3,7 millions d’euros de redressements contre le travail illégal

L’Urssaf Franche-Comté vient de publier les données de son activité 2018 concernant la lutte contre le travail illégal. 3,7 millions d’euros de redressements de cotisation ont été notifiés en 2018.  

À l’Urssaf Franche-Comté, six personnes sont déployées pour lutter contre le travail illégal.
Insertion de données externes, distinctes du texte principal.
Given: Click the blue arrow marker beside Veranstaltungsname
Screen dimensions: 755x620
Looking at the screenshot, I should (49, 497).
En 2018, 3,7 millions d’euros de redressements de cotisations ont été notifiés, représentant une hausse de 10 % par rapport à 2017. 73 actions ciblées ont été menées « à la suite de la réception d’informations issues essentiellement des autres corps et institutions intervenant dans la lutte contre les fraudes (…), mais aussi suite à des réclamations de salariés et des plaintes pour concurrence déloyale », détaille l’Urssaf Franche-Comté. 
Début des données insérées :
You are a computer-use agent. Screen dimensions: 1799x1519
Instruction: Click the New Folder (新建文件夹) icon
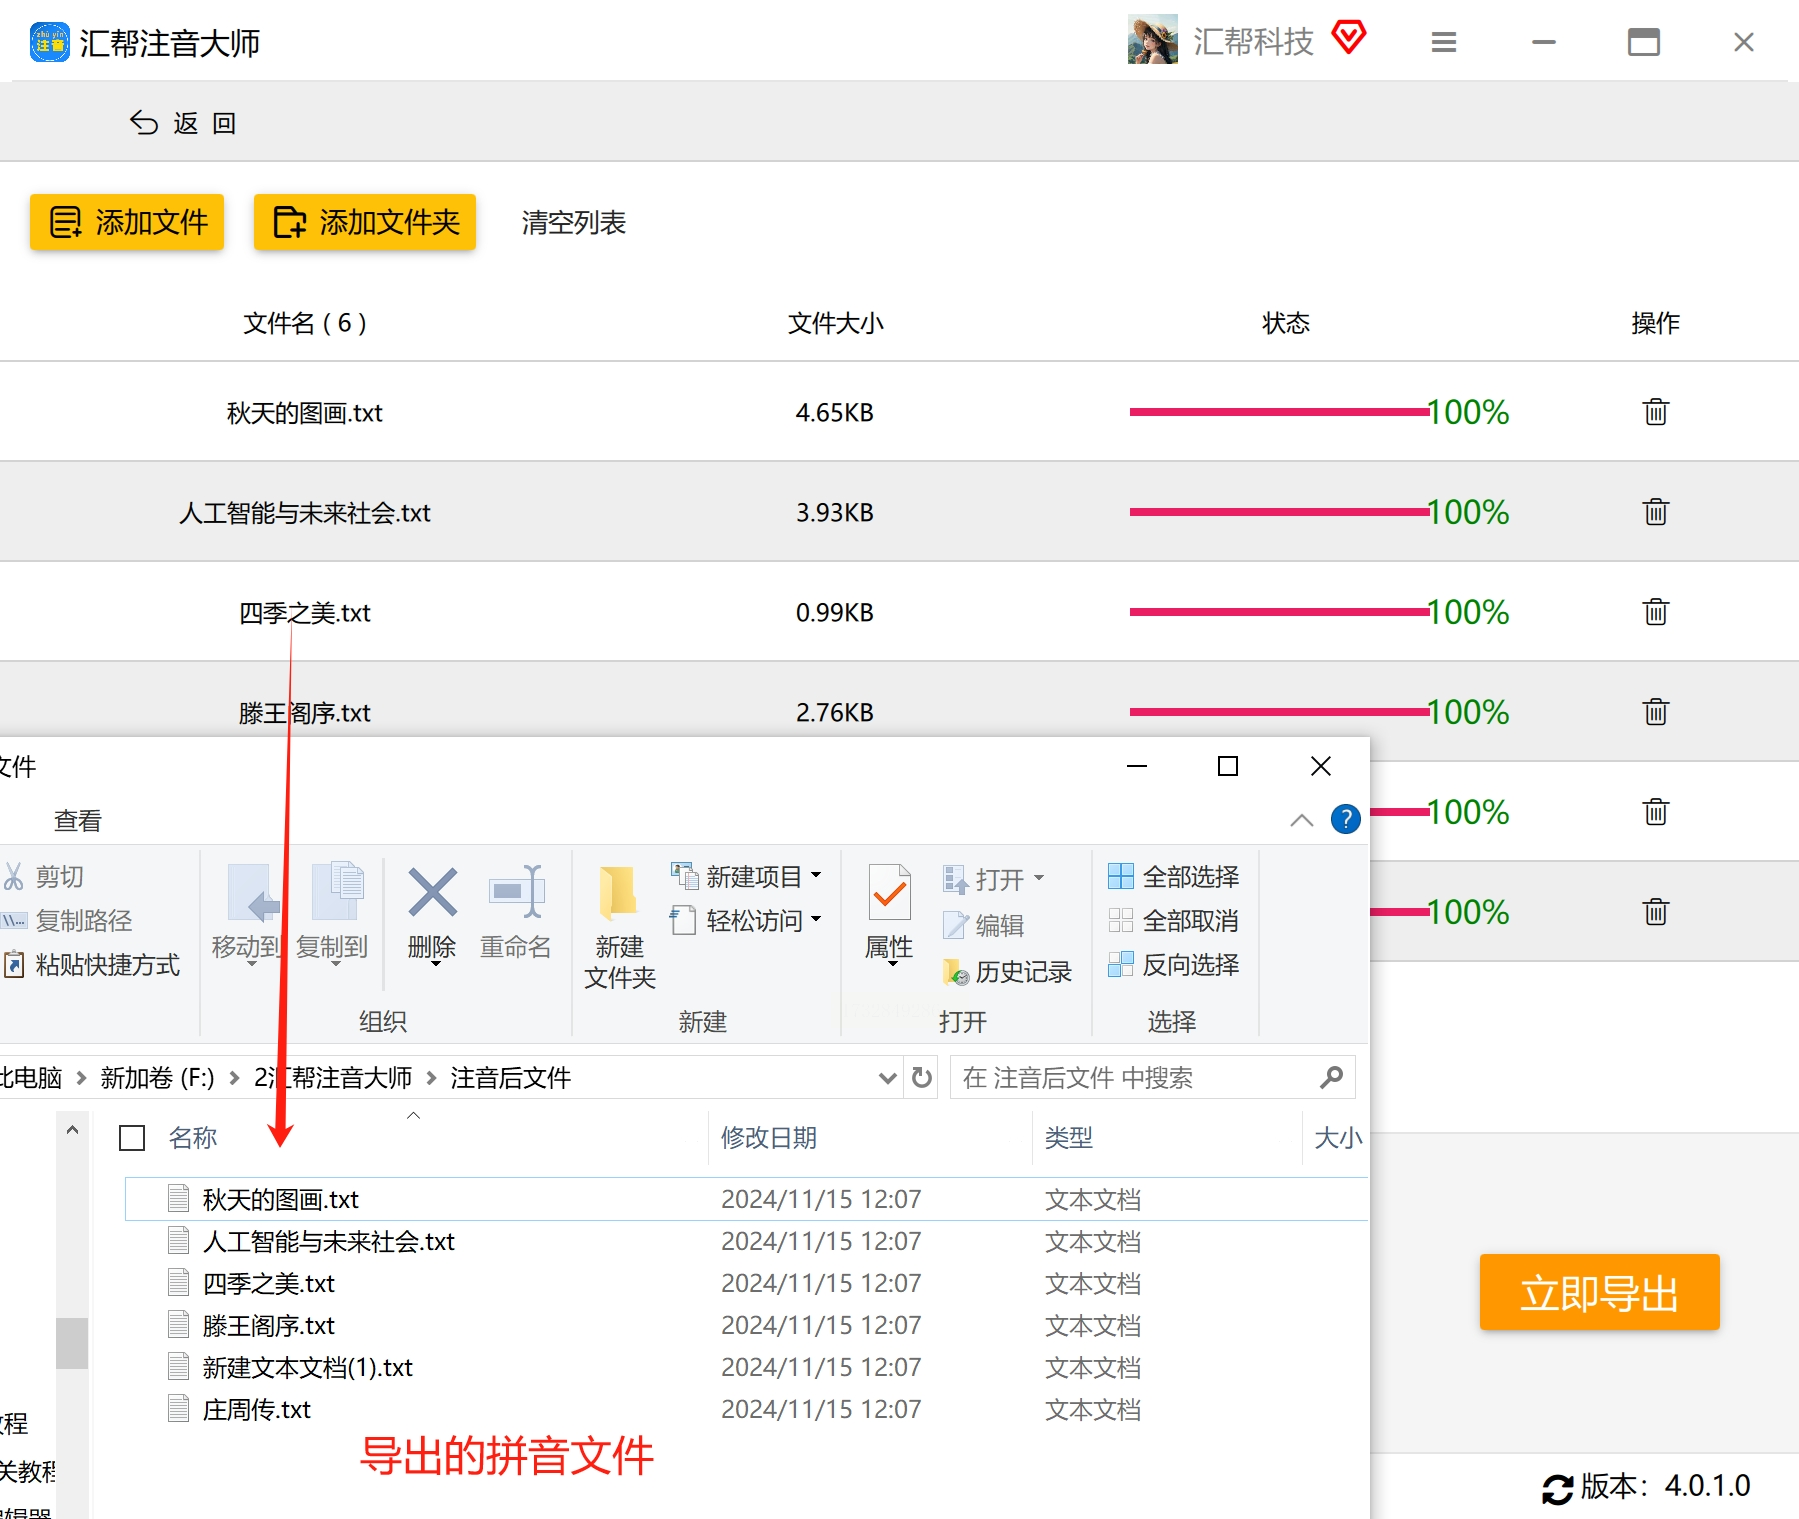coord(619,892)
En parallèle de ces contrôles ciblés, l’Urssaf a mené 505 actions de prévention, sur des chantiers importants ou à l’occasion d’une manifestation sportive, culturelle ou commerciale. « Ces contrôles non ciblés répondent à une double préoccupation : prévenir le risque de travail dissimulé et assurer une présence sur le terrain », précise l’Urssaf dans son communiqué. Une telle opération a par exemple été menée auprès des 600 exposants de la foire de la Sainte-Catherine à Vesoul (Haute-Saône).

L’Urssaf Franche-Comté

  • 3,9 milliards d’euros collectés
  • 98,05% des cotisations dues collectées
  • 155 490 cotisants
  • 248 salariés

Assurer le recouvrement

Le travail dissimulé est un délit passible de 3 ans d’emprisonnement et de 45 000 euros d’amende et même de 225 000 euros d’amendes pour les personnes morales. Face à la fréquente insolvabilité des entreprises lors du constat des infractions, plusieurs dispositifs existent pour faciliter le recouvrement. Le premier concerne la solidarité financière. Pour tout contrat supérieur à 5 000 euros, le donneur d’ordre doit être vigilant vis-à-vis de ses sous-traitants. « La solidarité financière implique que le donneur d’ordre est solidaire des sommes dues par un sous-traitant défaillant ayant fait l’objet d’un procès-verbal de travail dissimulé », indique l’Urssaf. En 2018, l’Urssaf Franche-Comté a engagé cette procédure dans 3 dossiers, impliquant 7 donneurs d’ordres, pour un montant global de 418 572 euros. Le deuxième dispositif est le protocole de régularisation spontanée. L’auteur de l’infraction ne la conteste pas et s’acquitte du redressement immédiatement. Enfin, il existe la procédure de flagrance sociale. « Ce dispositif permet de bloquer les biens d’une entreprise en infraction par une saisie conservatoire sans autorisation préalable du juge de l’exécution », annonce l’Urssaf.